Centenário

Razões de um Festival

António Carmo*

"As crianças só atiram pedras às árvores que dão fruto..."(Provérbio persa)

Nas páginas anteriores desta Revista aparece uma descrição sumária do que foi o Festival, seu interesse para Macau (na perspectiva do autor), bem como as opiniões de alguns dos participantes, pelo que nos dispensamos de tal tarefa.

Posta assim de lado a descrição do "como", passamos imediatamente ao exame muito sumário do "porquê" e "para quê" do Festival, já que as limitações que nos foram impostas, por razões de espaço e contenção de gastos, nos obrigaram a reduzir consideravelmente o texto inicial. Tentaremos, apesar da amputação feita, não mutilar demasiado as ideias-chave.

AS GRANDES COISAS SÃO PARA VER AO LONGE

Macau não produz nada em matéria de agricultura. O que comemos e o que bebemos é importado, tanto da vizinha China como do resto do mundo. Não temos fontes de energia próprias, nem minérios para extrair do solo. Somos uma pequena cidade a abarrotar de gente e duas ilhas igualmente pequenas, confinados em escassos 16 Km2. Entretanto vivemos relativamente bem, temos um orçamento folgado e vimo-nos obrigados a repatriar centenas de imigrantes ilegais que entram a nado e pelos processos mais variados; de contrário, acabaríamos por ir ao fundo com o peso.

De onde nos vem esta prosperidade se tão pouco possuímos? Em primeiro lugar, como toda a gente sabe, das receitas do jogo. Somos o 3° casino do mundo.

Mas há felizmente outras actividades saudáveis que nos trazem benefícios: a indústria têxtil, os brinquedos, etc. Transformamos matérias-primas alheias, incorporamos o suor e a habilidade de uma mão-de-obra abundante, barata, e muito diligente, associada ao capital de investidores com visão moderna, e obtemos receitas com aquilo que exportamos.

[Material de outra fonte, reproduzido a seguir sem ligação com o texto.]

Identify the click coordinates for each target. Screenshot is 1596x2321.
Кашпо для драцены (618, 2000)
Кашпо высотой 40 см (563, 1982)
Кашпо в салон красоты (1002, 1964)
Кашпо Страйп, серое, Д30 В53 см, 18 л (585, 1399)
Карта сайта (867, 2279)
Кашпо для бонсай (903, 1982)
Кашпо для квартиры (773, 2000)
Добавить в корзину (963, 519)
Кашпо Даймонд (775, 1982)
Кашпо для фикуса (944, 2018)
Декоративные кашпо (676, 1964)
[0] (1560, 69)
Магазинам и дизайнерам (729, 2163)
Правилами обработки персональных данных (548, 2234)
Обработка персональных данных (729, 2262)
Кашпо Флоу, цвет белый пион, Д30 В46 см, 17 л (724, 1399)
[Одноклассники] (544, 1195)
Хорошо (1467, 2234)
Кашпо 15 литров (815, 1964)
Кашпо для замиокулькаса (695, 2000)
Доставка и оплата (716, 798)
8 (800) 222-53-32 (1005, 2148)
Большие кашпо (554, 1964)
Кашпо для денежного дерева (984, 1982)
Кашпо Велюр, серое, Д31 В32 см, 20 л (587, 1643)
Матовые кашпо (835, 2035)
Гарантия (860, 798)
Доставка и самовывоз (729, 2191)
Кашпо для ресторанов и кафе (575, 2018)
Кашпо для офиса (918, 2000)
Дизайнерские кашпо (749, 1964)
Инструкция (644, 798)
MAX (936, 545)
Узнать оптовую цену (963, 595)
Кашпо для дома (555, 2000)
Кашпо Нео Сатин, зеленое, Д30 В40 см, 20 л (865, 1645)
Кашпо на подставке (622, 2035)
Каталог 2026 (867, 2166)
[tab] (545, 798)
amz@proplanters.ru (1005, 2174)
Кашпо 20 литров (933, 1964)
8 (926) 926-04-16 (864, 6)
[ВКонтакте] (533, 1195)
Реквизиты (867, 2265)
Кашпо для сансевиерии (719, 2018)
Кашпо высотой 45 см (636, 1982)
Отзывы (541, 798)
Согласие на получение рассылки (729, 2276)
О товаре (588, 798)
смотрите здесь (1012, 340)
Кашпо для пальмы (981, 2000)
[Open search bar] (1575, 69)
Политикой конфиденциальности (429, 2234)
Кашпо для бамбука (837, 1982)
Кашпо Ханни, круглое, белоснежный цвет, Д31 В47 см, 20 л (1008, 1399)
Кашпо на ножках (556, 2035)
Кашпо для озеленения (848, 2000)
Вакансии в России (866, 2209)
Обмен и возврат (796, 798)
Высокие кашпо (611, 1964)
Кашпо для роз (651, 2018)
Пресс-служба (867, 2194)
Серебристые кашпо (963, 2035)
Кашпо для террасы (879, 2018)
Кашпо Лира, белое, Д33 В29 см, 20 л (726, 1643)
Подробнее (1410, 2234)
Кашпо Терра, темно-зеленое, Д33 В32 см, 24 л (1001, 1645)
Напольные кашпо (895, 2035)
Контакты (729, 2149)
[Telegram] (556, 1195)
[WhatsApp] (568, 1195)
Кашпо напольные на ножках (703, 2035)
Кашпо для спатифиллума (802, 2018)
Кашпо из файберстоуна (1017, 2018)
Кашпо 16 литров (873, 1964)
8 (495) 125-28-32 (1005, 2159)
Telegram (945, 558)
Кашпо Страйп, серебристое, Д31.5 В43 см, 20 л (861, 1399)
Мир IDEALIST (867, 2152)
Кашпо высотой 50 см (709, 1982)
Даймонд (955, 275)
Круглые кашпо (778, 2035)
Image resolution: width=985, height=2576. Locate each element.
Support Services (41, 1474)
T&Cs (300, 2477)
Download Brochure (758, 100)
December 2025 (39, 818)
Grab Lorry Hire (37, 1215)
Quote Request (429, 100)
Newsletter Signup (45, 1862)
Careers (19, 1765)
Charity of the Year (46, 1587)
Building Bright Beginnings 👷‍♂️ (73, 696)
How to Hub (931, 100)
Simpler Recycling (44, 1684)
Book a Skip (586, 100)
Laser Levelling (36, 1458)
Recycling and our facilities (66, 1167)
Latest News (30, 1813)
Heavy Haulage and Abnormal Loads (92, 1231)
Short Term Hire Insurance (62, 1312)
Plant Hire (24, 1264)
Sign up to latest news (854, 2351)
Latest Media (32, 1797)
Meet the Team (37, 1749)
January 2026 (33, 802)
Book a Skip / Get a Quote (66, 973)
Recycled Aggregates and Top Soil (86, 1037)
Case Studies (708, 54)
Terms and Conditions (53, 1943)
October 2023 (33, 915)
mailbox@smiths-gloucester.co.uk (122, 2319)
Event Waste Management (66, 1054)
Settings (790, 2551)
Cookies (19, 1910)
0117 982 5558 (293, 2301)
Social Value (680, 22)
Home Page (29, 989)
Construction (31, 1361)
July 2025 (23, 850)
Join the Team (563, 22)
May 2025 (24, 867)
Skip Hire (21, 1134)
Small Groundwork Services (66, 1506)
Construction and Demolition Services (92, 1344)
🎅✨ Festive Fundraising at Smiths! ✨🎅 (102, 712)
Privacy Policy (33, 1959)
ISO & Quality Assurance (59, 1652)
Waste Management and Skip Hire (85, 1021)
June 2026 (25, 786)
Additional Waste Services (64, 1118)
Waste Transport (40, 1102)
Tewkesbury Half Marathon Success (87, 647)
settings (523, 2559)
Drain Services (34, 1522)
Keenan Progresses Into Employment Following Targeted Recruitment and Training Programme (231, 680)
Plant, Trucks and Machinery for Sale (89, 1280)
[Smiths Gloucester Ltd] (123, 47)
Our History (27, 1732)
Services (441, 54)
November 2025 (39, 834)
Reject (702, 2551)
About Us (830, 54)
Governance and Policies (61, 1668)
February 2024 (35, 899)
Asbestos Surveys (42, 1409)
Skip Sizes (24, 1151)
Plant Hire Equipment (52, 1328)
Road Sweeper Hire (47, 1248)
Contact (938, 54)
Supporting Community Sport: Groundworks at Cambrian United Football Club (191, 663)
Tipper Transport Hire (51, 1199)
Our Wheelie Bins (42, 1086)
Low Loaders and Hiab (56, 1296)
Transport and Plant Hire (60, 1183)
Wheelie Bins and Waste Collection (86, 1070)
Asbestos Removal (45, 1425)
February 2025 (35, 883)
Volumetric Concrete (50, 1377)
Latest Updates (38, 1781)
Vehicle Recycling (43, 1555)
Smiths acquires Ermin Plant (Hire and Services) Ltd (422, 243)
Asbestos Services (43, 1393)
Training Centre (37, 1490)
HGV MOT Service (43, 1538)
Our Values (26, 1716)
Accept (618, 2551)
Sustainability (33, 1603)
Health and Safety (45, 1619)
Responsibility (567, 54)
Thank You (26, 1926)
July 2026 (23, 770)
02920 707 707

Como, porém, estamos muito condicionados pelos mercados externos, flutuações da moeda, barreiras alfandegárias, etc, a solução evidente parece ser alargar o leque daquilo que temos para oferecer, pois uma economia assente num pé só é sempre precária e corre o risco de se desequilibrar de repente. É por isso que a palavra "diversificação" está na ordem do dia e ocupa lugar cimeiro nas prioridades dos responsáveis pela administração do Território.

Nesta diversificação sobressai o Turismo, como uma das actividades que pode e deve dar muito dinheiro, para a qual temos já algumas infraestruturas razoáveis - sobretudo hotéis - mas que depende também em larga medida da atracção exercida pelo jogo.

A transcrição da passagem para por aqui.